EXERCISE BRIEF -
Copy the material below word for word, from the line with "The height and" up to and including the line with "click(x=237, y=74)". Leave the pictures out.

** START DATA IN THIS EXERCISE **

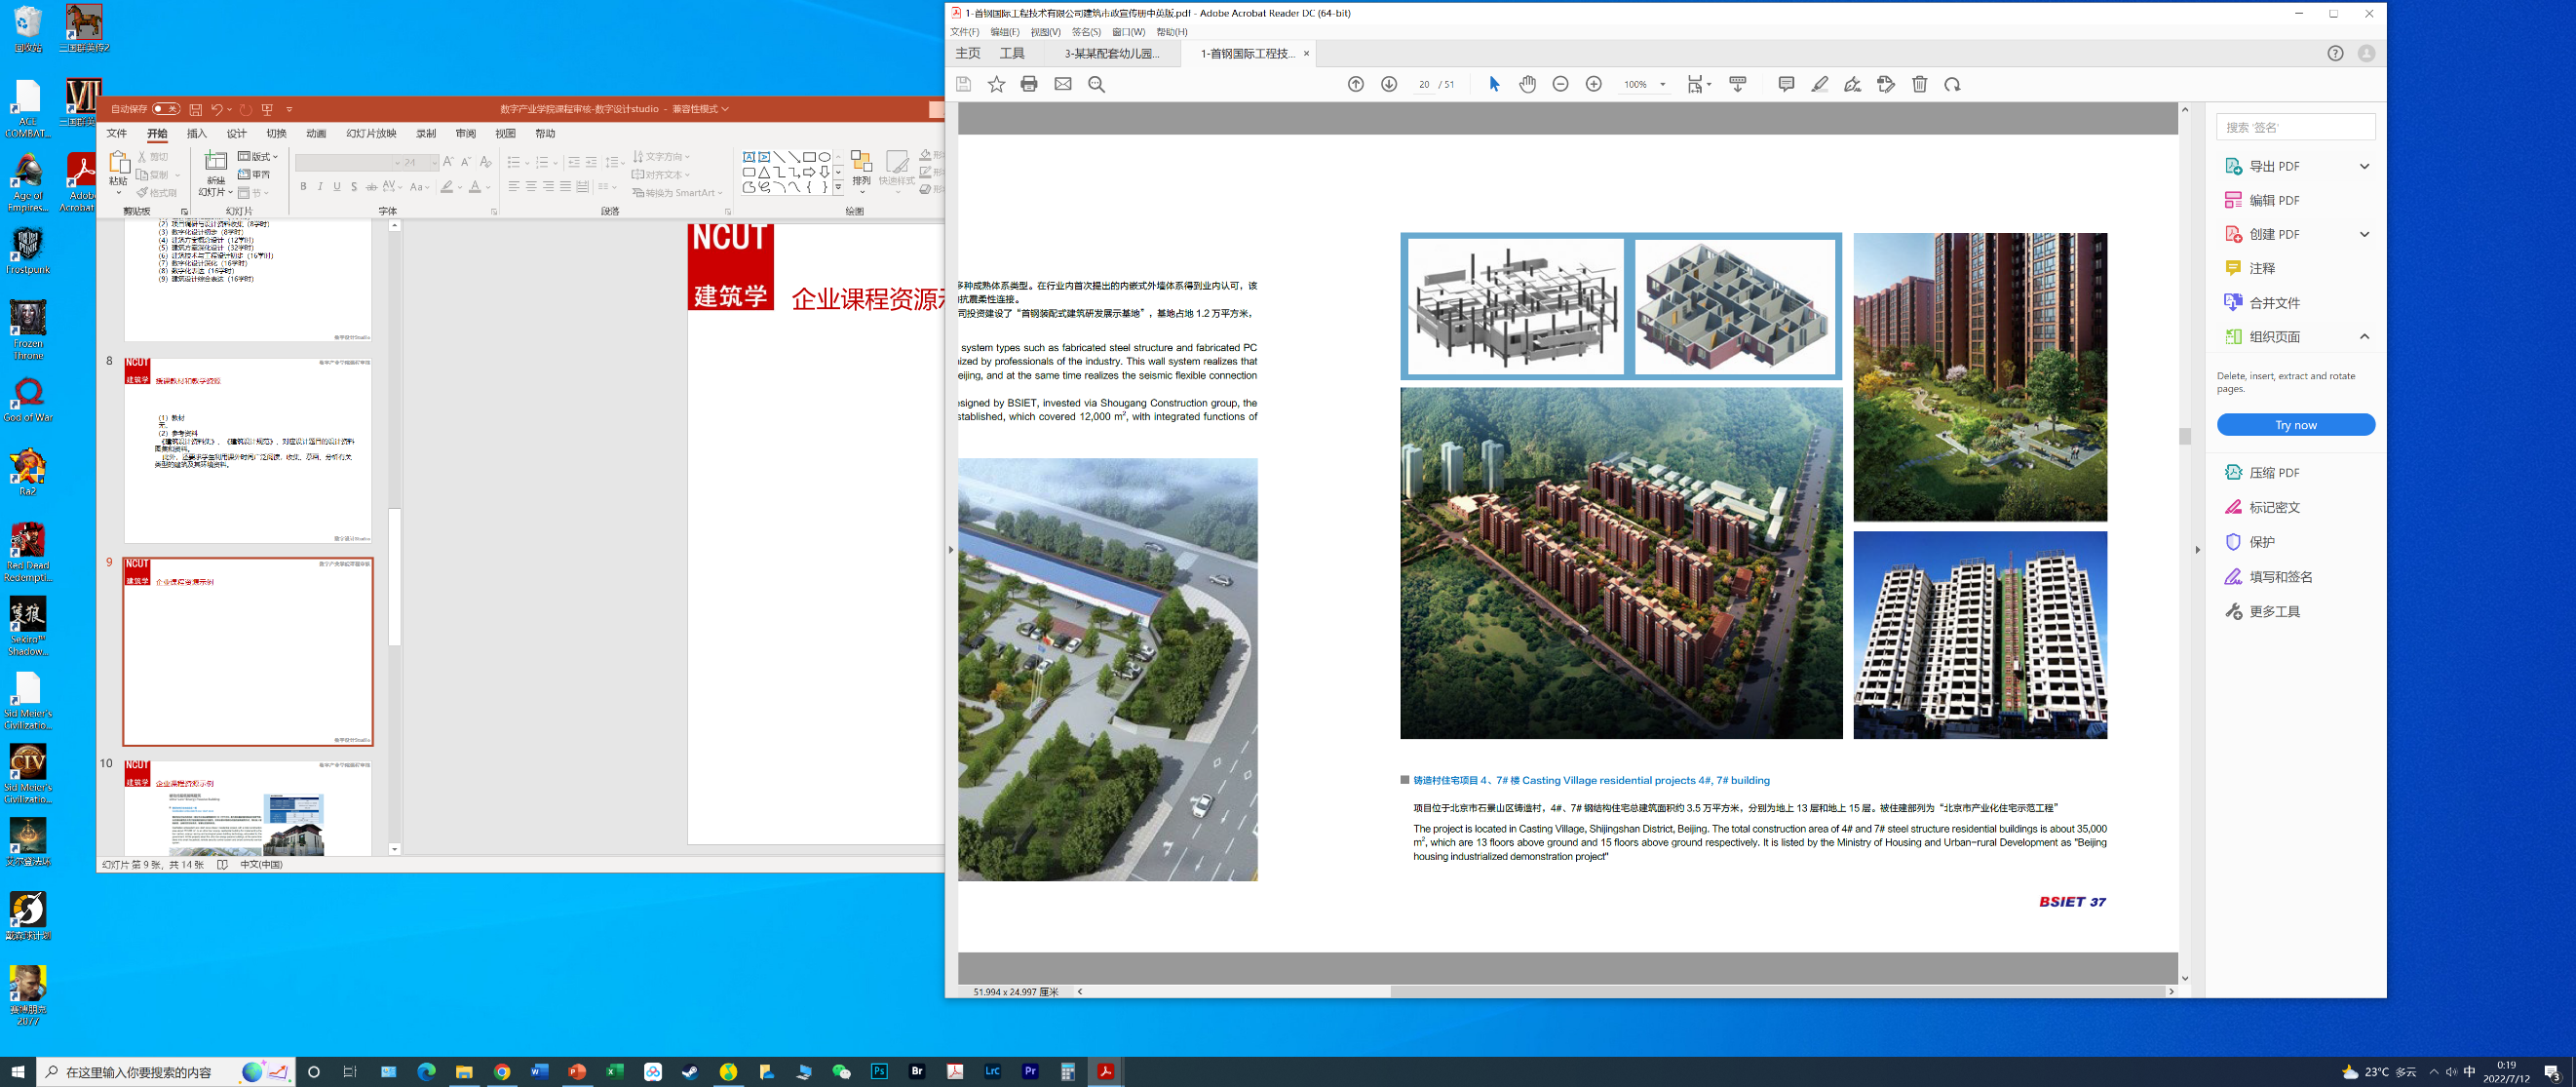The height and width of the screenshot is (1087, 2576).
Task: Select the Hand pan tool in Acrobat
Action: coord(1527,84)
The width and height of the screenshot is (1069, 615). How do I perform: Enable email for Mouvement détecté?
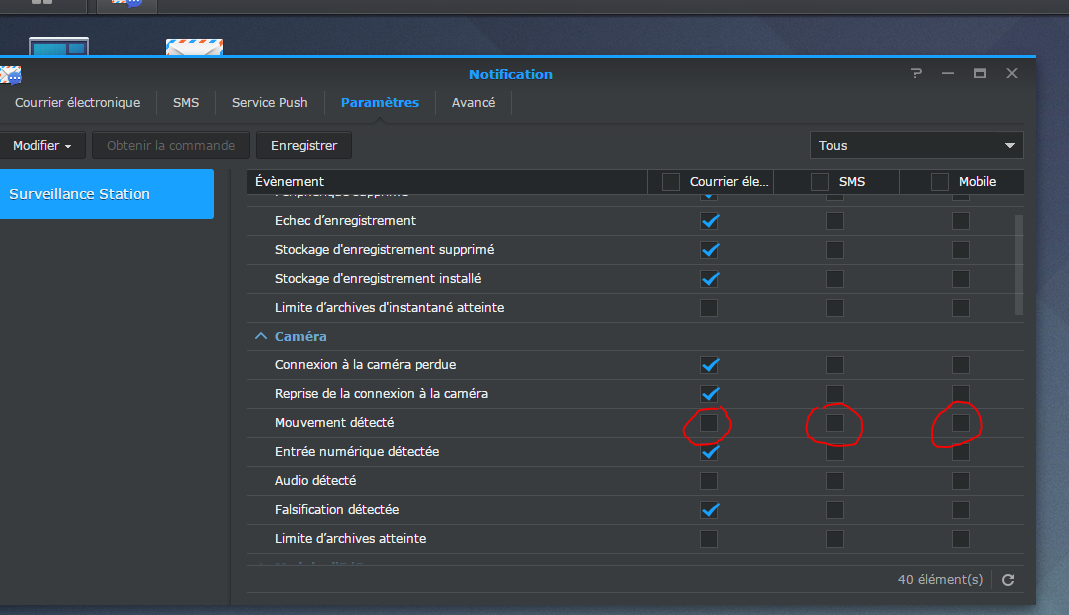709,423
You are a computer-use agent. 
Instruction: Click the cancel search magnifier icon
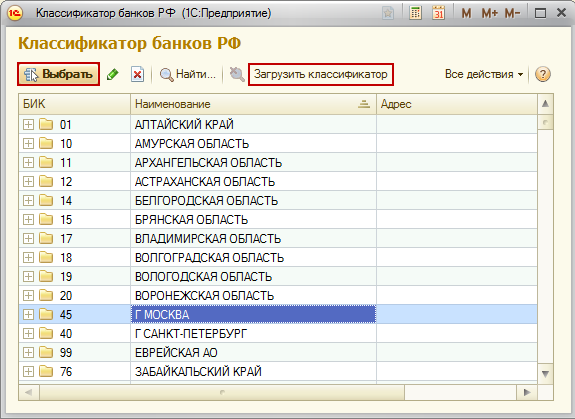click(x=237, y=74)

** END DATA IN THIS EXERCISE **
** START DATA IN THIS EXERCISE **

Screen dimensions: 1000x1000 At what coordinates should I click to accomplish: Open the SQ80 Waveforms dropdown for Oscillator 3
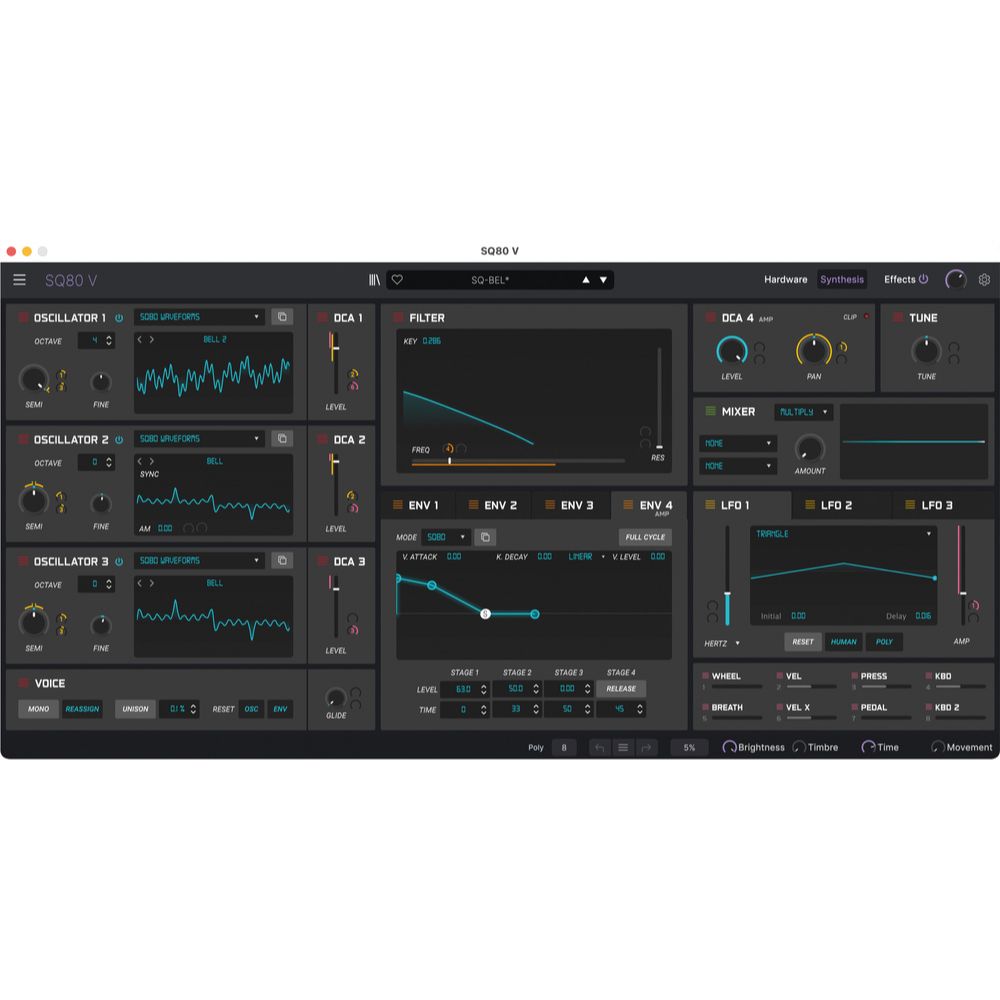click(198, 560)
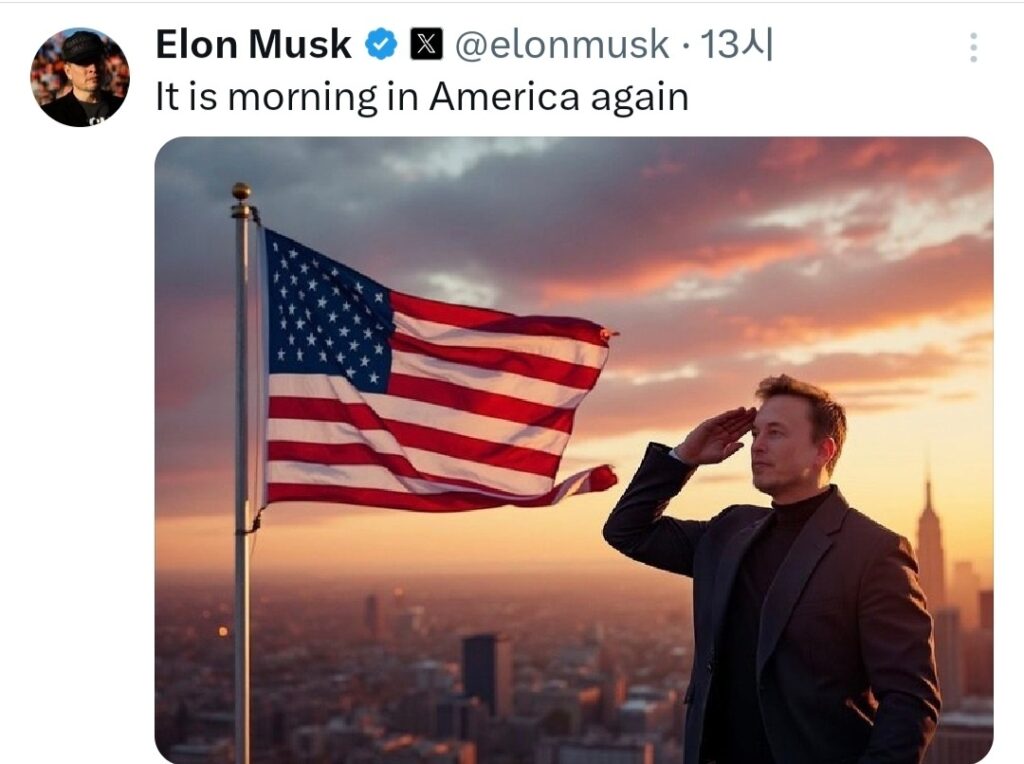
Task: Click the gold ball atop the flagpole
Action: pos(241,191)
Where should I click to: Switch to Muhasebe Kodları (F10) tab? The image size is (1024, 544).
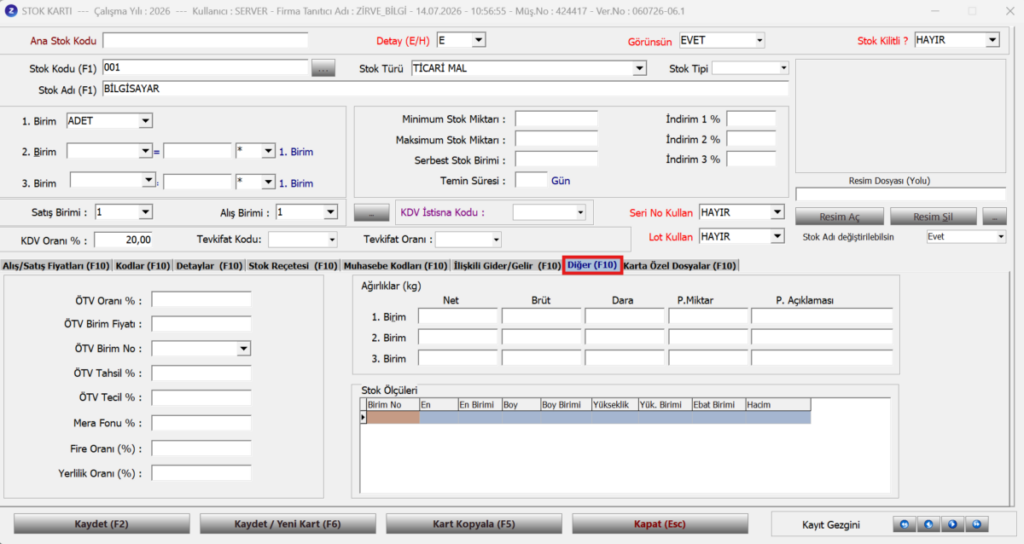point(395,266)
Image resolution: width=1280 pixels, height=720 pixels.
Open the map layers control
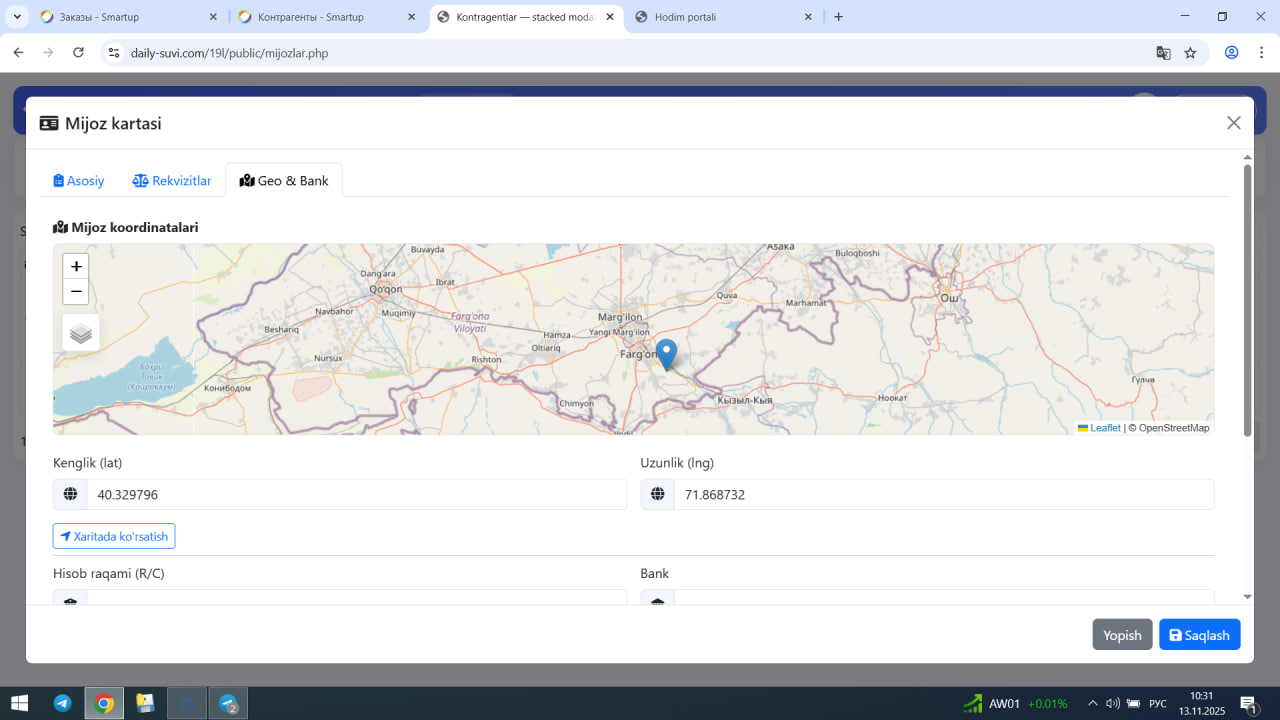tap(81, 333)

** END DATA IN THIS EXERCISE **

FINAL RESULT -
The height and width of the screenshot is (1087, 2576).
Task: Select the Hand pan tool in Acrobat
Action: coord(1527,84)
The width and height of the screenshot is (1069, 615). How do I perform: Enable email for Mouvement détecté?
709,423
You are a computer-use agent. 
Instruction: Click the cancel search magnifier icon
click(x=237, y=74)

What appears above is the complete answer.